De hecho, ya en el exilio tras la fracasada intentona revolucionaria en Madrid en junio de 1866, se sintió más solo que una república unitaria. Convocó a sus amigos demócratas a su casa de París en febrero de 1867. Castelar, a diferencia de los profesionales de la algarada, vivía de lo que escribía, y como pagaban poco, le daba a la pluma sin parar. Me siento muy identificado. El caso es que reunió a sus colegas republicanos. Ante el chasco de todos sus voraces amigos, no preparó un ágape ni sacó alcohol para brindar. Castelar era abstemio y en el exilio cuidaba la figura. La fiesta sirvió para que se reconciliara con Pi y Margall, que además de socialista proudhoniano y sinalagmático era un estirado. Se estrecharon la mano y pelillos a la mar federal. Sin embargo, su amigo Cristino Martos, con el que había compartido tertulias de taberna en Madrid, le dijo que era mejor una monarquía, que lo de la República era un lío que no entendía ni Dios. Manuel Becerra, que ya pensaba en atribuirse una glorieta en Madrid cerca de la Plaza de Toros, incluso una parada de metro, le dijo lo mismo. Castelar por su parte decidió dar por terminada la fiesta, y mientras recogía la casa se sintió bastante triste y solo.
Guía del viajero
Emilio hizo la maleta. «Pues me voy a Italia. Lo tengo preparado. Tengo las maletas», se dijo, y aunque no se han recogido algunos de sus pensamientos, según cuenta la leyenda concluyó diciendo que«quiero comprarme un jersey a rayas. Pasaremos de la mafia. Nos bañaremos en la playa» (Perdón). En Roma volvió a caer en la tristeza. Sacó su cuaderno y un lápiz, e hizo terapia filosofal: «En la emigración el menor contratiempo os apesadumbra y os irrita –escribió–. El disgusto se convierte en pena, la pena se acrecienta con la nostalgia».
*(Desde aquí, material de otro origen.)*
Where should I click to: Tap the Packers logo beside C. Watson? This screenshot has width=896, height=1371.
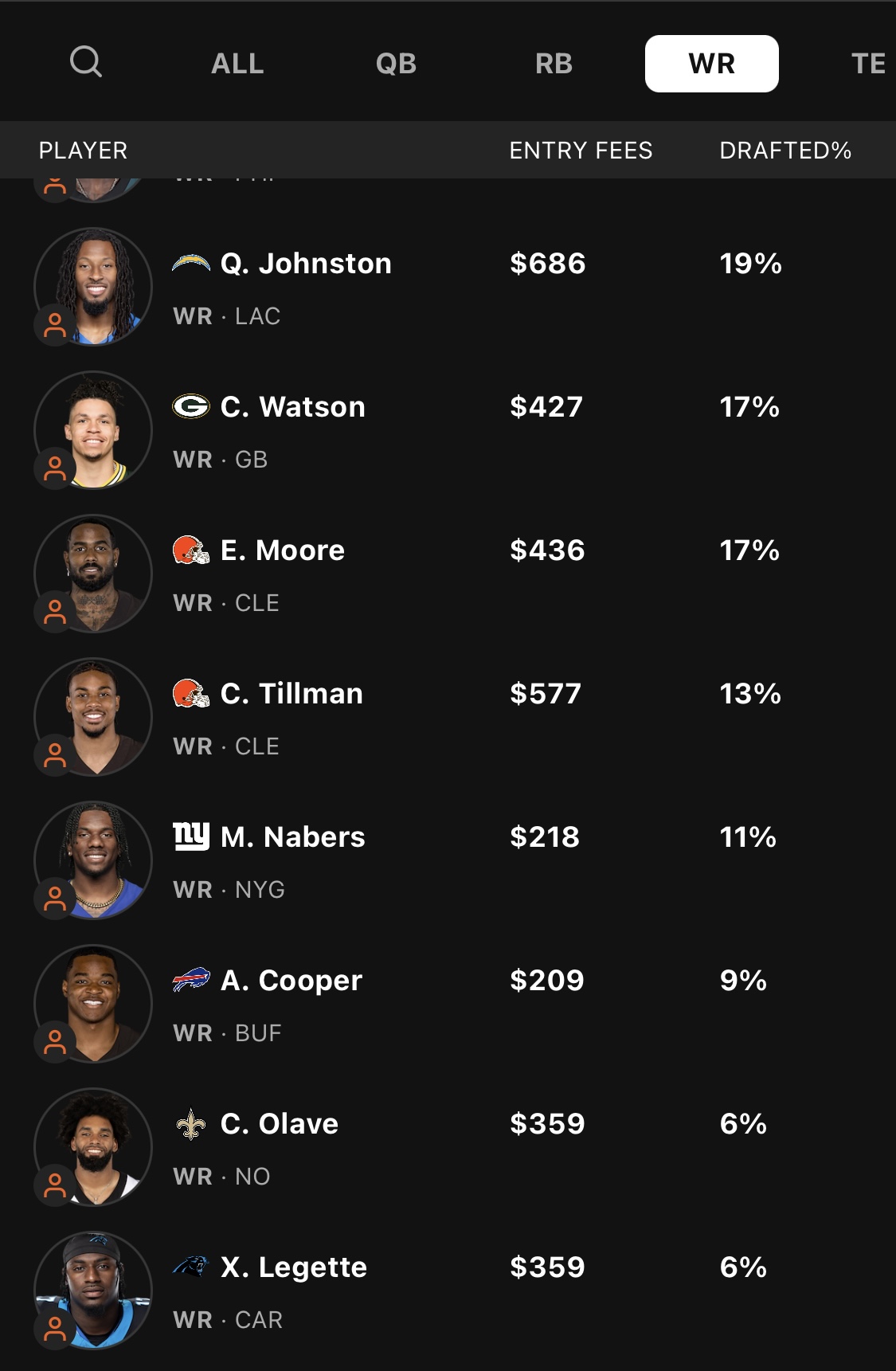[x=191, y=407]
Pasaron los días y los macarrones con tomate, hasta que una mañana de primavera, cuando llegó a la Fonda de Minerva en la que se hospedaba, el camarero le avisó de que la policía había pasado por allí buscándole por ser amigo de Garibaldi y Mazzini. «Huya Vd., señorito», dijo el camarero, y le informó de que salía un tren a las diez. Eran las nueve y media. Castelar habló con unos colegas de piso, que eran un propietario mexicano y dos estudiantes españoles del colegio de Bolonia, para que le enviaran el equipaje. Tomó un coche a la estación, compró un billete, «y me empaqueté en mi vagón con la guía del viajero en una mano y el periódico de Roma en la otra».
Iba reflexionando sobre su suerte, cuando entraron en su camarote un par de italianos que se tomaron muchas confianzas. El más socarrón le dijo a Castelar que «vuestra reina es muy fea». «Ojito, nadie se mete con una española», debió pensar el expresidente del Congreso, así que respondió: «Pero no tan fea como vuestro Víctor Manuel II», el rey italiano, que tenía cierto parecido a Mario Bros. La sangre no llegó al río porque aquello era un secarral. Castelar publicó años después «Recuerdos de Italia», una obra que se convirtió en un fenómeno editorial y en un «best seller» mundial.